## [Excerto fornecido]
Como nota o New York Times,
uma das características da obstrução é a de aparecer nas fases finais do
processo. É um recurso extremo da autoridade.
Dada a gravidade desta ofensa, não é que apareça nas fases iniciais, em
que nos caules das flores há ainda poucos espinhos. Ela irrompe quando o
sujeito da ação sente que não há muito a perder, e como no ditado francês il
faut risquer le tout par le tout[1].
O articulista do New York Times - porque aqui se trata de editorial do jornal -
aponta para a implícita gravidade da situação de Mr Trump. O ano de 2017 ainda
não terminou e o homem que, por uma série de circunstâncias, negou a Hillary
Clinton, primeira mulher a pleitear com real chance de vitória a presidência,
que ela viesse a empolgá-la, pretende continuar presidente aferrando-se a uma
tese já ultrapassada.
Como bem assinala o editorial do Times, Trump reconhece ter um problema
sério, em menos de onze meses de exercício, e já carece de apoiar-se na
definição de Richard Nixon de o que é legal.

## [Instruções de trabalho]
Diga se cada afirmação concorda com o excerto sobre Trump e a obstrução, respondendo sim ou não e citando as palavras do excerto que decidem.
1. A obstrução costuma aparecer nas fases iniciais do processo.
2. O texto do New York Times comentado é um editorial do jornal.
3. Trump tinha menos de onze meses de exercício.
O material que se segue não é necessário para a atividade.

## [Material fornecido]
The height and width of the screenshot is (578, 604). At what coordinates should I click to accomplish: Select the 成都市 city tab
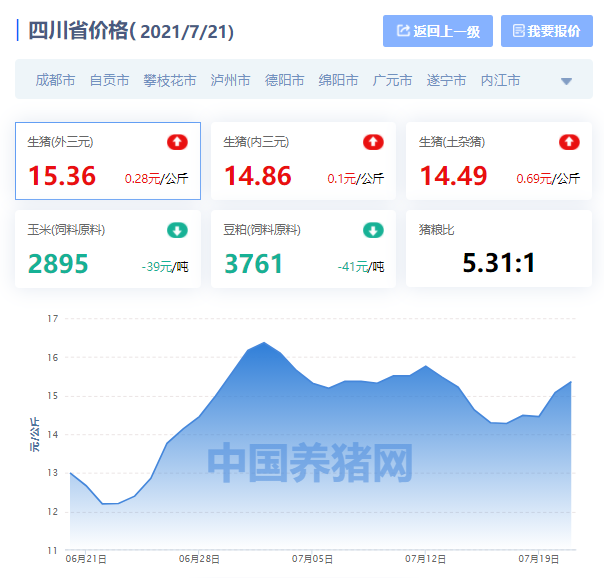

## [Resposta ao exercício]
1. Não: "uma das características da obstrução é a de aparecer nas fases finais do processo"
2. Sim: "porque aqui se trata de editorial do jornal"
3. Sim: "em menos de onze meses de exercício"